AIM OF THE TASK. Give an exact copy of every entry.

[Saved entries]
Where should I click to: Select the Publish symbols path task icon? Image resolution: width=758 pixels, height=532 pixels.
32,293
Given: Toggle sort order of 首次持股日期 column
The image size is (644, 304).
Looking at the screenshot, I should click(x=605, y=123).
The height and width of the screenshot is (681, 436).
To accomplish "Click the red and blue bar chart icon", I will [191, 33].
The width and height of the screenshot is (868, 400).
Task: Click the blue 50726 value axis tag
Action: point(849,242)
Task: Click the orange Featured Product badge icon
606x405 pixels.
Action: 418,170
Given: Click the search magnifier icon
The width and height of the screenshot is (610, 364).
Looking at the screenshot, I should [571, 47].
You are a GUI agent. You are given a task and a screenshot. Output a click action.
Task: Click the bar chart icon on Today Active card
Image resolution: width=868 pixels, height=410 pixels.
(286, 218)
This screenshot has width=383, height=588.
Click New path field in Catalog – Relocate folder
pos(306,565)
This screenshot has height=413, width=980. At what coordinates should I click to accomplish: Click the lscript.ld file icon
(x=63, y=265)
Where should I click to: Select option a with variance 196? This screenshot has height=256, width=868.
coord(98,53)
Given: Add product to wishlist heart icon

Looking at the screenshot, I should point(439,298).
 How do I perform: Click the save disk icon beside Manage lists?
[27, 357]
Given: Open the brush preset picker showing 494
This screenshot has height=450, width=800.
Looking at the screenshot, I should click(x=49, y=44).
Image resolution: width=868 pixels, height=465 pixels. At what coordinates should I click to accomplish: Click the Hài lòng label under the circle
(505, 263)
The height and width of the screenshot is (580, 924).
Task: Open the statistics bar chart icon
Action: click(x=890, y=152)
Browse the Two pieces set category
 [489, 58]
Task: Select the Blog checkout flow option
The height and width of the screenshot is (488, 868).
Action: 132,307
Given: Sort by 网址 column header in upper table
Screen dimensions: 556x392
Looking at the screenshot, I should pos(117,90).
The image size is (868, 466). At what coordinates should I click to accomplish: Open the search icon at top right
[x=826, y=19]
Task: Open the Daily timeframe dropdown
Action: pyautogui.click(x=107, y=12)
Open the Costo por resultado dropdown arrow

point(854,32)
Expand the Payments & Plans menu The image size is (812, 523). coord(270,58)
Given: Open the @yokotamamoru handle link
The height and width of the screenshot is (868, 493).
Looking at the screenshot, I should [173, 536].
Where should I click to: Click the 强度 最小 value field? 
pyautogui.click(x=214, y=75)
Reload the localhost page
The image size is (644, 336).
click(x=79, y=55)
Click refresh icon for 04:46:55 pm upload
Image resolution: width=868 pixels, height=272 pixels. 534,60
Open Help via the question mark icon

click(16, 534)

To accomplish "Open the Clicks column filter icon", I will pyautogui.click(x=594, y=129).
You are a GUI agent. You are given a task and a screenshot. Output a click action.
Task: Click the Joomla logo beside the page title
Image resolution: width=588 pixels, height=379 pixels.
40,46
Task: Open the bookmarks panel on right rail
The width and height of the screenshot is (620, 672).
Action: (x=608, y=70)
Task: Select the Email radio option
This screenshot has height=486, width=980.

OUTPUT.
Where should I click to: Select the Publish symbols path task icon? Image resolution: width=758 pixels, height=532 pixels.
32,293
Given: Toggle sort order of 首次持股日期 column
The image size is (644, 304).
Looking at the screenshot, I should click(x=605, y=123).
The height and width of the screenshot is (681, 436).
To accomplish "Click the red and blue bar chart icon", I will [191, 33].
The width and height of the screenshot is (868, 400).
Task: Click the blue 50726 value axis tag
Action: point(849,242)
Task: Click the orange Featured Product badge icon
606x405 pixels.
Action: 418,170
Given: Click the search magnifier icon
The width and height of the screenshot is (610, 364).
Looking at the screenshot, I should [571, 47].
You are a GUI agent. You are given a task and a screenshot. Output a click action.
Task: Click the bar chart icon on Today Active card
Image resolution: width=868 pixels, height=410 pixels.
(286, 218)
This screenshot has width=383, height=588.
Click New path field in Catalog – Relocate folder
pos(306,565)
This screenshot has height=413, width=980. At what coordinates should I click to accomplish: Click the lscript.ld file icon
(x=63, y=265)
Where should I click to: Select option a with variance 196? This screenshot has height=256, width=868.
coord(98,53)
Given: Add product to wishlist heart icon

Looking at the screenshot, I should point(439,298).
 How do I perform: Click the save disk icon beside Manage lists?
[27, 357]
Given: Open the brush preset picker showing 494
This screenshot has height=450, width=800.
Looking at the screenshot, I should click(x=49, y=44).
Image resolution: width=868 pixels, height=465 pixels. At what coordinates should I click to accomplish: Click the Hài lòng label under the circle
(505, 263)
The height and width of the screenshot is (580, 924).
Task: Open the statistics bar chart icon
Action: click(x=890, y=152)
Browse the Two pieces set category
 [489, 58]
Task: Select the Blog checkout flow option
The height and width of the screenshot is (488, 868).
Action: 132,307
Given: Sort by 网址 column header in upper table
Screen dimensions: 556x392
Looking at the screenshot, I should pos(117,90).
The image size is (868, 466). At what coordinates should I click to accomplish: Open the search icon at top right
[x=826, y=19]
Task: Open the Daily timeframe dropdown
Action: pyautogui.click(x=107, y=12)
Open the Costo por resultado dropdown arrow

point(854,32)
Expand the Payments & Plans menu The image size is (812, 523). coord(270,58)
Given: Open the @yokotamamoru handle link
The height and width of the screenshot is (868, 493).
Looking at the screenshot, I should [173, 536].
Where should I click to: Click the 强度 最小 value field? 
pyautogui.click(x=214, y=75)
Reload the localhost page
The image size is (644, 336).
click(x=79, y=55)
Click refresh icon for 04:46:55 pm upload
Image resolution: width=868 pixels, height=272 pixels. 534,60
Open Help via the question mark icon

click(16, 534)

To accomplish "Open the Clicks column filter icon", I will pyautogui.click(x=594, y=129).
You are a GUI agent. You are given a task and a screenshot. Output a click action.
Task: Click the Joomla logo beside the page title
Image resolution: width=588 pixels, height=379 pixels.
40,46
Task: Open the bookmarks panel on right rail
The width and height of the screenshot is (620, 672).
Action: (x=608, y=70)
Task: Select the Email radio option
This screenshot has height=486, width=980.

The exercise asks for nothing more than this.